Track Star's Performance Was Solid Gold for Area Schools


Before the Nike ads, the magazine covers and her icon status at the 2000 Summer Olympics, Marion Jones was a Ventura County sports legend, a lightning-fast runner who tore up the tracks at Thousand Oaks and Rio Mesa high schools.

In those heady days for high school sports fans, she also mastered her basketball game and helped lead two teams to the state playoffs.

As Jones, 24, prepares to launch her unprecedented attempt at a gold medal sweep in five track and field events at Sydney's Olympic Stadium this week, former high school teammates and coaches expressed little doubt that the 5-foot-10 lean machine will accomplish her goals.

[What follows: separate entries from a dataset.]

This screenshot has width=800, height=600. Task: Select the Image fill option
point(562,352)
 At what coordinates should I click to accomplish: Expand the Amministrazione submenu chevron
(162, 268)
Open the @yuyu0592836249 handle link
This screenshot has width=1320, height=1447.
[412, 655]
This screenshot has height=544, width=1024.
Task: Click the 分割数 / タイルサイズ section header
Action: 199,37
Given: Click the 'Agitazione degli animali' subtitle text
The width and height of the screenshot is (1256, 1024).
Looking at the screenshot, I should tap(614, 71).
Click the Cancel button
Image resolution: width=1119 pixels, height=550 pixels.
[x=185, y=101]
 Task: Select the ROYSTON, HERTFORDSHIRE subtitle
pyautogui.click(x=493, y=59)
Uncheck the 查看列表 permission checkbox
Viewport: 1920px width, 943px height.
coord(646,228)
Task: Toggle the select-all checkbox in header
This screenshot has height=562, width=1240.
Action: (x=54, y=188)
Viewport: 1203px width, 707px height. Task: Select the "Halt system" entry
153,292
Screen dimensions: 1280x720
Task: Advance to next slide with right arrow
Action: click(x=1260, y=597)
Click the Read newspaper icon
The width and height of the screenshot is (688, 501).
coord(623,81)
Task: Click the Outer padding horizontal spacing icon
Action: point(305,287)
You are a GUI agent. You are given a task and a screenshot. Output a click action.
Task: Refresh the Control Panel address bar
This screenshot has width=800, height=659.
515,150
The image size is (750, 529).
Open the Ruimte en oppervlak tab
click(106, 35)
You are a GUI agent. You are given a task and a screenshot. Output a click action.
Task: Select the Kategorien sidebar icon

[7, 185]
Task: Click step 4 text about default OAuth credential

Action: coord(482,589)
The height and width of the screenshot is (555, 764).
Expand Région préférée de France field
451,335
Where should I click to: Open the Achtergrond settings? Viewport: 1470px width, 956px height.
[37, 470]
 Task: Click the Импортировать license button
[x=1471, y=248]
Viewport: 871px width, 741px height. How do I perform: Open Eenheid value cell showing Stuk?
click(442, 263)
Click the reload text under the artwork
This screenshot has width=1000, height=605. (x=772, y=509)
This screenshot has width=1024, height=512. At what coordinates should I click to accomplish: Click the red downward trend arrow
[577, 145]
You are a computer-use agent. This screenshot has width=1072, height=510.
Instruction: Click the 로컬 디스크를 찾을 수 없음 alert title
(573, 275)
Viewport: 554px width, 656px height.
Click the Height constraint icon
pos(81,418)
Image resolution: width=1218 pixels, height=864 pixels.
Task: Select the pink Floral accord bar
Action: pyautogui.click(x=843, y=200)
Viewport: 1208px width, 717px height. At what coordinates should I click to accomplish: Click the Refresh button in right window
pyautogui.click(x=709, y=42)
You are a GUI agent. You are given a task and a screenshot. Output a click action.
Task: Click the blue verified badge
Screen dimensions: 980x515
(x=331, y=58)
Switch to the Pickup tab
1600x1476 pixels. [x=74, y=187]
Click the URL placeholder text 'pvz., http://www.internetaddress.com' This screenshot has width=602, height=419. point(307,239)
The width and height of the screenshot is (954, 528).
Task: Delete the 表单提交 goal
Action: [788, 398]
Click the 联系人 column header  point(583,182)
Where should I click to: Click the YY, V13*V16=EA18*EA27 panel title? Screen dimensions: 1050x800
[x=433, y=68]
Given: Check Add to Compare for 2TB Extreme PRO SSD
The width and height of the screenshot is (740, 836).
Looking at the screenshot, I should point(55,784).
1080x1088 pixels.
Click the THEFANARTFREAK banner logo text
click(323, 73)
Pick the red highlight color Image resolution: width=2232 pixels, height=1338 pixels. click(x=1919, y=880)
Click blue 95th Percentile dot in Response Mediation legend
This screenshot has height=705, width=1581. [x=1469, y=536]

"She'll rise to meet the challenge; . . . she doesn't like losing," said Heather Hanger, a former Thousand Oaks High School hurdles and relay race champion who ran with Jones when the school's track team won its first division title in 1992. Hanger, 26, now a health teacher and track coach at the high school, predicts that the only pitfalls for Jones will be the 400- and 1,600-meter relays--and that's because she will have to rely on her teammates.

Brian FitzGerald, who coached Jones for two years at Rio Mesa in Oxnard, said her quest for five gold medals looks promising, even though she's not favored to win the long jump.

"If anyone can do it, Marion can," said FitzGerald, 43. "All it takes is one jump to do it."

FitzGerald, now the high school's athletic director and an English teacher, said Jones is a fierce competitor and a fearless athlete.

"She took on all comers," he said. "She wasn't afraid."

Even when she was a freshman, FitzGerald knew she would become the fastest woman in the world, he said.

"She was the best ever--no girl had ever run that fast," he said.

Jones' mother, Marion Toler, moved her daughter from Sherman Oaks to Oxnard in 1989, drawn to Rio Mesa because of its winning record in track. Jones quickly took the sprinting world by storm. Twice, she won the state high school championship in the 100- and 200-meter dashes, leading Rio Mesa to back-to-back division titles.

FitzGerald said he was forced to regularly revise Jones' training plan, because she constantly surpassed her projected peak speeds.

"She was running too fast, too early, but then I'd change it, and she'd run faster," he said.

He doesn't take credit for Jones' status as a world-class athlete, but is clearly proud of having coached her at one time.

"She came into her own as a track athlete when she was with me," FitzGerald said.

Jones transferred to Thousand Oaks High in 1991, her junior year, after disagreements arose over her use of a private coach. FitzGerald said he bears no grudge about their falling out.


With her private coach assisting at the Thousand Oaks track team's workouts, Jones won two more titles in the 100- and 200-meter state championships.

But by then, the allure of Olympic competition had begun to draw Jones beyond high school sports. With a shot at making the 1992 team, her coach pulled her out of the 1,600-meter relay at the high school state championships to keep her fresh for Olympic trials.

The move, Hanger said, might have cost the division-winning team a state title.

"I didn't blame her," said Hanger, a Camarillo resident. "[The private coach] was trying to protect her legs."

Art Green, the former Thousand Oaks High track team coach, also said he understood the decision.

"We had a dream season [that year], and we only had a problem right at the end. It didn't take away from anything," he said.

At age 16, Jones was expected to qualify as an alternate in the 400-meter relay, but she chose not to attend the training camp before the 1992 Summer Games held in Barcelona, Spain.

Green stays in loose contact with Jones, since she graduated from Thousand Oaks High in 1993. He has traveled to some of her competitions, including the 1997 world championships in Athens, where she won her first world title in the 100-meter.

Green was unable to travel to Australia to watch Jones in person, but said the American track and field team will make for great live competition.

"It's one of our strongest teams," Green said. "When all the Americans are in the stands waving flags, it's incredible. And it really gets the athletes excited."


Green said he doubts that Jones will get much sleep in the days leading up to her events.

"She gets so excited inside, because she loves to compete," he said. "That's how she got so far."

At Thousand Oaks, she practiced sprints with the boys team, because she required the challenge, both mentally and physically.

"She definitely raced them, and sometimes she would beat them," said Green, 47, who coached track for 24 years--17 of them at Thousand Oaks.

Jones also played basketball at Thousand Oaks, learning the moves she later used at the University of North Carolina, when she helped the team win the 1994 NCAA women's title.

The Thousand Oaks girls basketball team won the division title in Jones' junior year and placed second the next year.